Momoko Nojo: The Tokyo Olympic Games faced a major setback following the backlash that erupted after the head of the local organising committee Yoshiro Mori made sexist remarks.
The 83-year-old former set off a social media outrage for his remarks made in a meeting with the Japan Olympic Committee (JOC), where Mori commented that women talked too much.
Consequently, a 22-year-old Japanese college student launched an online campaign against the chief for the remarks. In no time, the campaign organised by Momoko Nojo and other activists, gathered more than 150,000 signatures to emerge as a global outrage. With the online campaign #DontBeSilent, Nojo called for action against Mori on Twitter and other social media platforms.
"Few petitions have got 150,000 signatures before. I thought it was really great.
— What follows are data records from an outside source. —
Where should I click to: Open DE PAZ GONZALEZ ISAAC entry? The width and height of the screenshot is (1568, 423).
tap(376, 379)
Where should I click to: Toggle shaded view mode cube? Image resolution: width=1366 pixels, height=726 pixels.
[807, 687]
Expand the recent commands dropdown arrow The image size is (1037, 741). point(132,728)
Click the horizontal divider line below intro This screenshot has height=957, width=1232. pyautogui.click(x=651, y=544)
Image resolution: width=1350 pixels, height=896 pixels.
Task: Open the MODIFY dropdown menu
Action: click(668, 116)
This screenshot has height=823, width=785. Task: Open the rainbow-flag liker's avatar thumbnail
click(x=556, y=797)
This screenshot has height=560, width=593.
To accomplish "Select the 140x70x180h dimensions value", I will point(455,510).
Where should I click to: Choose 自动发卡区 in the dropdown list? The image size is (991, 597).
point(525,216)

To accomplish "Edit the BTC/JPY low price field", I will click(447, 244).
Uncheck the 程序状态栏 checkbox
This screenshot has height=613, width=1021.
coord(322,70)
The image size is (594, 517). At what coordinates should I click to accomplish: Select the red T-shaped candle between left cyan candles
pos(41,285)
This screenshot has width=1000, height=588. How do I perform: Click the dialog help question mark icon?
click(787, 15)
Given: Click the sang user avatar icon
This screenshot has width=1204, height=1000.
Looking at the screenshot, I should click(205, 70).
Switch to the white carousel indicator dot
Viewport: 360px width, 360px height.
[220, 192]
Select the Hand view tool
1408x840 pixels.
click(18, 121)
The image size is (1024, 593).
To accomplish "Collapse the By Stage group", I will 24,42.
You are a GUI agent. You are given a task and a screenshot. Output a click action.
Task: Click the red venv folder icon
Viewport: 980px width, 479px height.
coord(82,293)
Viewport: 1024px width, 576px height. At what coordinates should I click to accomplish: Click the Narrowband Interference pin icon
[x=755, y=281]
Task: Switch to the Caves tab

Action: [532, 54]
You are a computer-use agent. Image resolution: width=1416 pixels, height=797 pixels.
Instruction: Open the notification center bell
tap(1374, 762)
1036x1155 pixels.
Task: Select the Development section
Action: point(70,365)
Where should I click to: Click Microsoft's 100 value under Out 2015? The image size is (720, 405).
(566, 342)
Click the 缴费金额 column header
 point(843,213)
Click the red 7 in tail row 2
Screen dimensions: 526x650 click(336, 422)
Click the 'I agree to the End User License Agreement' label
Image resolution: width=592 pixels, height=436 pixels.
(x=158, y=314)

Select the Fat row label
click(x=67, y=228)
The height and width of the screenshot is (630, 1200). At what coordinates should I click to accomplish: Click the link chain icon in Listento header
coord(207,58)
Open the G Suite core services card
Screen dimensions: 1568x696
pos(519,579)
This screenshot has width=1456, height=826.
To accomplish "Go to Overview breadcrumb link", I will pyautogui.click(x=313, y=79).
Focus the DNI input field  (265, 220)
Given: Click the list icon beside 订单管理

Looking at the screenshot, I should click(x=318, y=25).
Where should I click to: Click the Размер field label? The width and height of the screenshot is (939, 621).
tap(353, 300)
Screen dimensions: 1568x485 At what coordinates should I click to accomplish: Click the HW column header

People take this personally too, not seeing this as only Mori's problem," she said in a Zoom interview.
Nojo, who is a 4th-year economics student at Keio University in Tokyo mentioned, "It made me realise that this is a good opportunity to push for gender equality in Japan."
In addition, the young activist started her nonprofit organisation "NO YOUTH NO JAPAN" in 2019, while she was in Denmark. Her time in the foreign land made her realise the domination of older men in Japanese politics.
Speaking of the gender inequality that prevails in Japan, Nojo said, "In Japan, when there's an issue related to gender equality, not many voices are heard." She added that even if some voices try to improve the situation, "they run out steam" and that nothing changes.
Sexist remarks row
After an intense criticism in Japan and abroad for his remarks about women, Tokyo Olympics chief Yoshiro Mori stepped down.
Reportedly, while talking about his tenure as chairman of the Japan Rugby Football Union, Mori said, “Women have a strong sense of rivalry. If one raises her hand to speak, all the others feel the need to speak, too." He further implied that id more women are included as board members, meetings will never get over.
He said that there are about seven women on the organising committee and understands "their place".
Although he apologised for his sexist remarks but to further explain his stand Mori explained that he "doesn't speak to women much".
Kazuyo Katsuma, a prominent author of best-selling books on gender and work-life balance, commented on the 83-year-old former prime minister. She said that Mori would have been just criticized and the issue would have been ended but women raised their voices and made his resignation possible.
On Thursday, the Tokyo Olympic organizing committee replaced the previous leader. Seiko Hashimoto, one of Japan’s two female cabinet ministers, was appointed to ascend the position after Mori resigned last week.